Good question, and one I've been asking myself often of late. I've been starting blogposts that I've never published. Why?

Because, I really don't know what to say.

See, unlike writing fiction or poetry, I blog because someone else thought it was a good idea to talk about what it is we were doing.

But for me, I'm afraid it sounds more like what the bard wrote: A tale told by an idiot. All sound and fury, signifying nothing.

Anecdotes, random stories. Thoughts on a book I've read. Really, that's all I've got. And that's not a voice of a teacher. That's the voice of a friend, talking to you about what she's got going on. And hopefully, it's enough. Because that's what I have for you. My unprofessional, random thoughts.

I just hope you don't mind hanging around and letting me know a little about you and your random-and-professional-or-unprofessional thoughts. Talk with us. Genn and Jenny and I would be more than happy to hear from you.

Wednesday, February 3, 2010

Outlines: Another Side of the Die

Granted, outlines can be useful; I wouldn't outright say that outlines aren't useful.

And I certainly wouldn't say that whatever I have against them involves stifling my creativity.
But, I think there's a time and a place for everything under heaven. And at some point if you haven't set the thing down on paper, creating one is actually more of a procrastination tool than anything else.

That said, I've worked on my own stories both with and without it, and I think that needing one or not, and the format you use (as Mike Chen mentioned not too long ago, when talking about his story webs), depends on the narrative. For me, at least.

My first story was written the whole way through with a kind of non-traditional outline. The story is set in a specific time-frame, and I needed to keep that frame in mind. And so, I set a loose outline of that story up in a day planner. My chapters are less "chapters" and more like what happens each day for my three protagonists. The day-planner approach (I hesitate to call it an outline, but it is one. Kind of.) was really helpful for me in visualizing what was going on and the pacing of my story. But it hasn't worked in all cases, for example, my second story.

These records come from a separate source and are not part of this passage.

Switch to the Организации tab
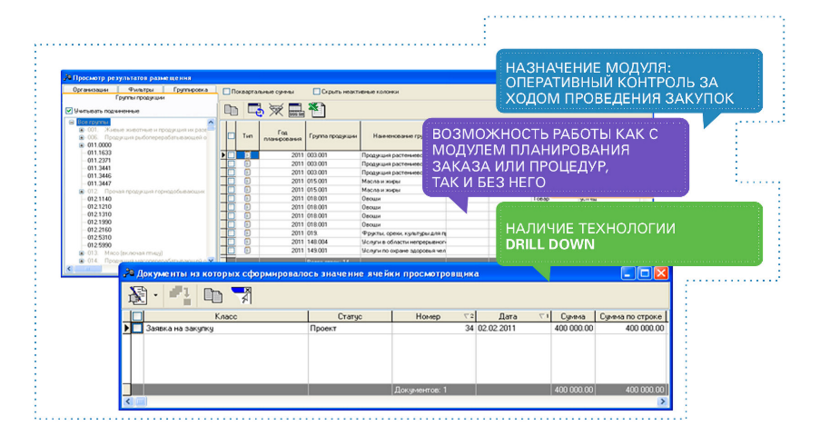 [x=89, y=90]
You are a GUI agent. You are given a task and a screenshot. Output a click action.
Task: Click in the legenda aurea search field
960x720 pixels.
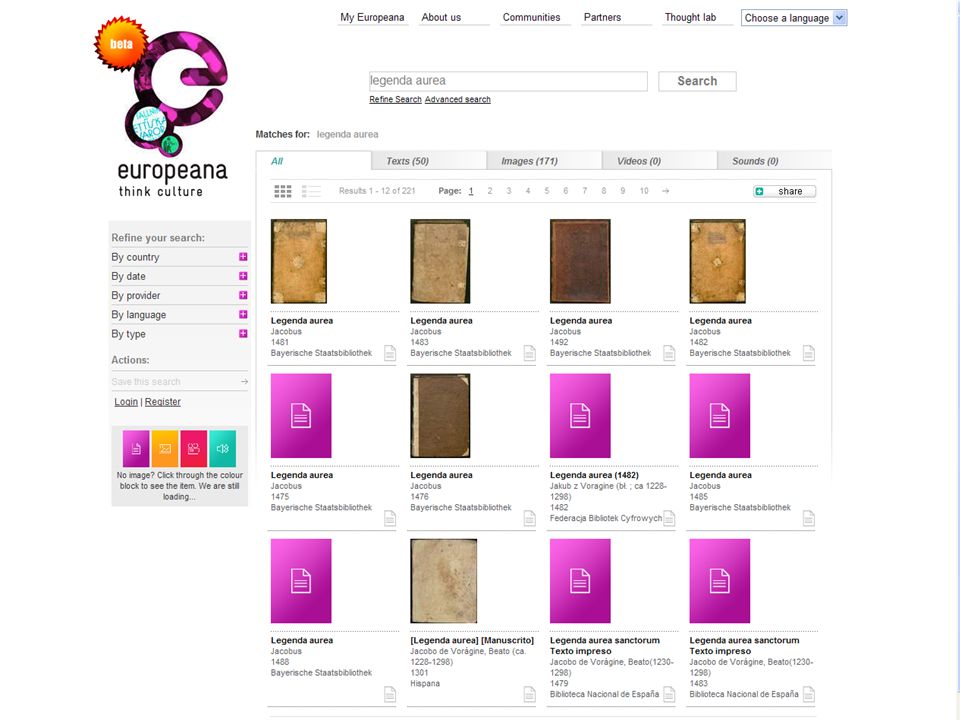click(x=508, y=81)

For my second story (a Nano-Novel), there was no physical outline. I thought about a day planner, but it didn't fit. I had a plan from the beginning for the over-reaching story arc and while the smaller stories with in it have been developing within that framework, there wasn't an outline set out for the first (or second, or third) of what I hope to be a series of three. I finished the story, ran through a first set of edits and then a second, marking in the text notes for what I wanted to see and when. I had a fairly good idea about the way the story flowed and the way it progressed. I've always been a bit of a patchwork writer anyway and I see the connections between pieces. It's all in my head and I'm good at visualizing where it goes and if it needs to be moved. The big picture.

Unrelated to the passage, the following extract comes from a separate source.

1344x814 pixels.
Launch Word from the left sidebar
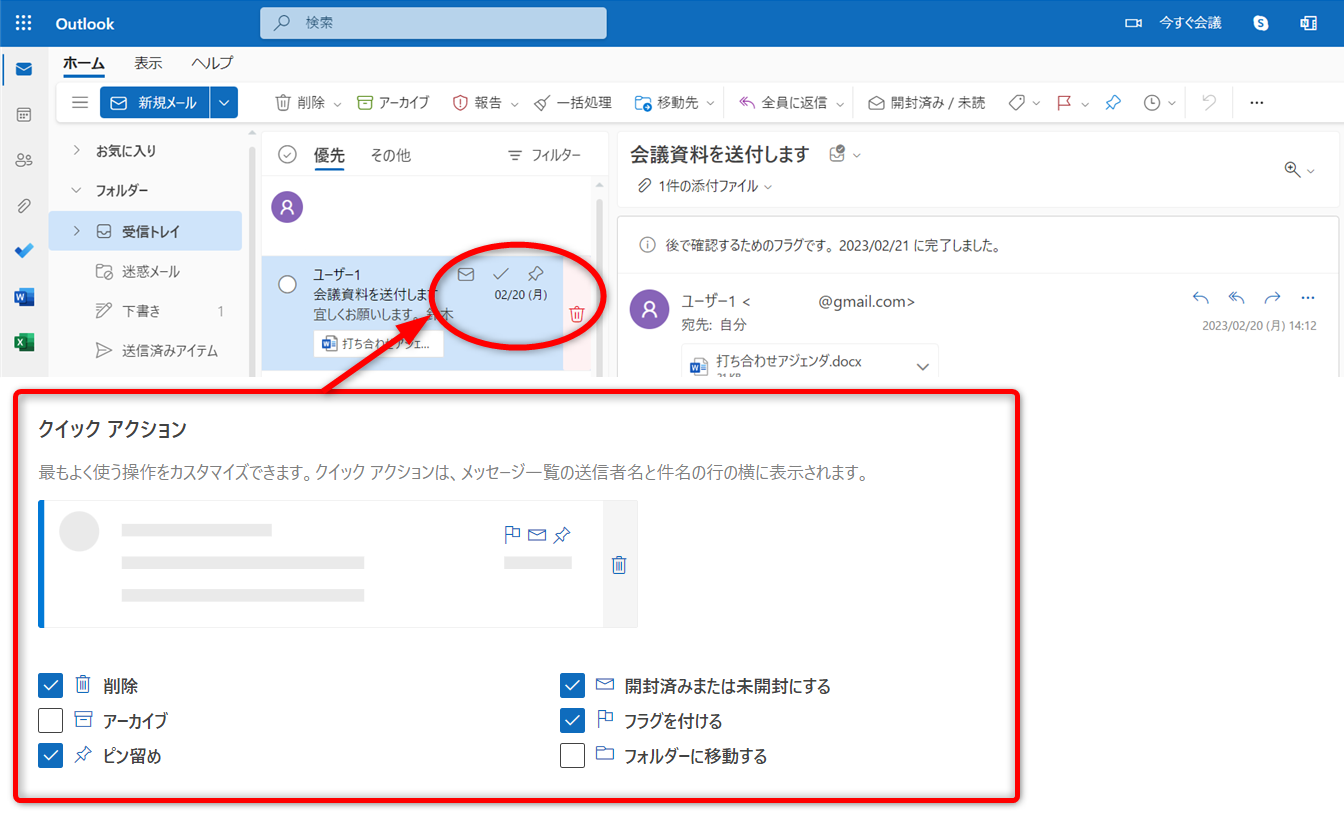tap(24, 297)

It wasn't until the three of us sat down and set out a specific deadline for passing around a draft of one of our novels that someone even mentioned outlining, and while I did it to stay in tandem with both Genn and Jenny, I really felt that doing the outline was keeping me from doing what I needed to actually do on my actual story -- do something about all of those notes about "move this here," "eliminate this," or "bring this in here." The only thing the outline I completed has helped me to do is to see where I put the song lyric quotes I still am not convinced I need for most chapters. There are one or two chapters where the song quote is just too perfect to get rid of, which is why I'm still having a bit of a hink about keeping them or not. I broke up a few chapters into smaller pieces, but really, the reason I'd had them together as one before was thematic. I spent most of January working on something that the whole time I was convinced (and am still convinced) that at this point, I don't need. It was far too late for an outline on this story.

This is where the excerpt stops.